- _Testo da leggere_:
##########
Silos-hacking: infiltrarsi nell’organizzazione per rafforzarla

Superare le barriere, introdursi nei processi ed esfiltrare conoscenze per integrare la sicurezza

A cura di Manuela Italia

Con l’evolversi delle dinamiche sociali, economiche e normative, in un contesto sempre più digitalizzato, la rete di interdipendenze tra i vari attori e fattori nel contesto aziendale è diventata sempre più fitta. In tutte le organizzazioni, ogni elemento, dal più semplice al più strategico, è parte di un ecosistema complesso, dove ogni cambiamento ha ripercussioni a catena.

L’Information Security si muove all’interno di questa rete di interconnessioni sempre più intricata, in cui organizzazioni complesse, funzioni, persone, processi, tecnologie, minacce e normative evolvono costantemente e si influenzano generando un vero e proprio effetto domino sulla postura di sicurezza aziendale.

Secondo un’indagine di PwC*, il 75% dei dirigenti ritiene che la complessità all’interno delle proprie organizzazioni possa creare rischi significativi per la cybersecurity. Questa percezione è ben fondata. Di fronte a questa complessità, l’introduzione di funzioni e processi sempre più specializzati indirizza diverse sfide, mentre ne introduce di nuove. Le aree specializzate, infatti, focalizzandosi sui propri ambiti di competenza ed obiettivi, rischiano di perdere la visione d’insieme, operando in modo frammentato e contribuendo alla formazione di silos operativi. Questo approccio può avere conseguenze dirette sull’efficacia e l’efficienza del sistema di gestione della sicurezza delle informazioni.

  • Un esempio particolarmente emblematico e maldipancia quotidiano di ogni Chief Information Security Officer è la mancanza di allineamento tra la funzione di Information Security e le altre aree aziendali su strategie, iniziative e progetti critici. Quando questi vengono avviati senza considerare le implicazioni di sicurezza e le iniziative già in corso, non solo si moltiplicano i costi legati alla cybersecurity*, ma si compromette anche l’efficacia complessiva delle misure esistenti.
  • La stessa funzione di Information Security spesso cade nella trappola dell’isolamento. Le strategie cyber sviluppate senza un adeguato input da parte del business e da altre funzioni rilevanti, composte da iniziative focalizzate principalmente ad implementare controlli tecnici standard e processi dedicati, risultano inconsistenti e disconnesse dalle reali esigenze aziendali.
  • Un altro caso rilevante si verifica quando diversi team dell’azienda (es. Information Security, Privacy, Physical Security, Business Continuity, Finance) conducono valutazioni dei rischi senza linee guida comuni e coordinamento. Questo approccio genera spesso sovrapposizioni nelle aree di rischio e di controllo di ambito information security e rende difficile rappresentare i rischi in modo coerente e consolidato. A tal proposito, il Ponemon Institute, nel suo “Cost of a Data Breach Report 2021”, ha evidenziato come le organizzazioni con un approccio frammentato alla gestione del rischio subiscano in media costi del 51,8% superiori in caso di violazioni dei dati rispetto a quelle con un approccio integrato.
##########
(Alcune righe)
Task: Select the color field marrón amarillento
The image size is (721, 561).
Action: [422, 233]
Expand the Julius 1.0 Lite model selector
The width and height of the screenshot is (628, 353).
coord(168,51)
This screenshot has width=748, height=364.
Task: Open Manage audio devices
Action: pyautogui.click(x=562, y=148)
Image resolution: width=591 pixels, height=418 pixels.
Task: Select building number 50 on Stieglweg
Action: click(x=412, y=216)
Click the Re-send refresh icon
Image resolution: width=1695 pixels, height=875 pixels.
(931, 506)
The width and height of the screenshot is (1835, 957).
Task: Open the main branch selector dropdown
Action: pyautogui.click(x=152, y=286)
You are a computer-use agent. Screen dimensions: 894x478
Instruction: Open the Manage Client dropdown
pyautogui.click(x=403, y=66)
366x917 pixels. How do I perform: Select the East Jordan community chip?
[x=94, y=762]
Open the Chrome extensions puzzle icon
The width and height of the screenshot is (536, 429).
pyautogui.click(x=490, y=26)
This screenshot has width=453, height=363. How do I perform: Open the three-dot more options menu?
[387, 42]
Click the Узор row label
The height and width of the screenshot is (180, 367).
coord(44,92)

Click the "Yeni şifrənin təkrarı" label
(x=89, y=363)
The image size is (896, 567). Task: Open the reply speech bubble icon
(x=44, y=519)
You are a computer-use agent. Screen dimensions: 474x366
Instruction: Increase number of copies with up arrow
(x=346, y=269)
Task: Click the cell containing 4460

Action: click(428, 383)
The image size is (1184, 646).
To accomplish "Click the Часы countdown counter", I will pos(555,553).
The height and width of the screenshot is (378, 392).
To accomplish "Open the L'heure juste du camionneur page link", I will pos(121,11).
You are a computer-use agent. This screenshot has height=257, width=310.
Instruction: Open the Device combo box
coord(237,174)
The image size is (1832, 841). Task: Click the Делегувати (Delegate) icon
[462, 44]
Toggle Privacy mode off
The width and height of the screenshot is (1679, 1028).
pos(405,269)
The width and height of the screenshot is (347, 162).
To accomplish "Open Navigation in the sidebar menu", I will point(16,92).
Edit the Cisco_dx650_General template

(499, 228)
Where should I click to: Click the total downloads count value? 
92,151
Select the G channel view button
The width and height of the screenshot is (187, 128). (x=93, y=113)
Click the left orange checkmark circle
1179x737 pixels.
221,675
##########
- _Compiti scritti_:
1) Nel testo sul silos-hacking, quale percentuale di dirigenti ritiene, secondo l'indagine di PwC, che la complessità della propria organizzazione possa creare rischi significativi per la cybersecurity?
2) Trascrivi alla lettera le righe fornite, dalla riga che contiene "Select the G channel view button" fino all'ultima di esse.

- _Risposte ai compiti_:
1) Il 75% dei dirigenti.

2)
Select the G channel view button
The width and height of the screenshot is (187, 128). (x=93, y=113)
Click the left orange checkmark circle
1179x737 pixels.
221,675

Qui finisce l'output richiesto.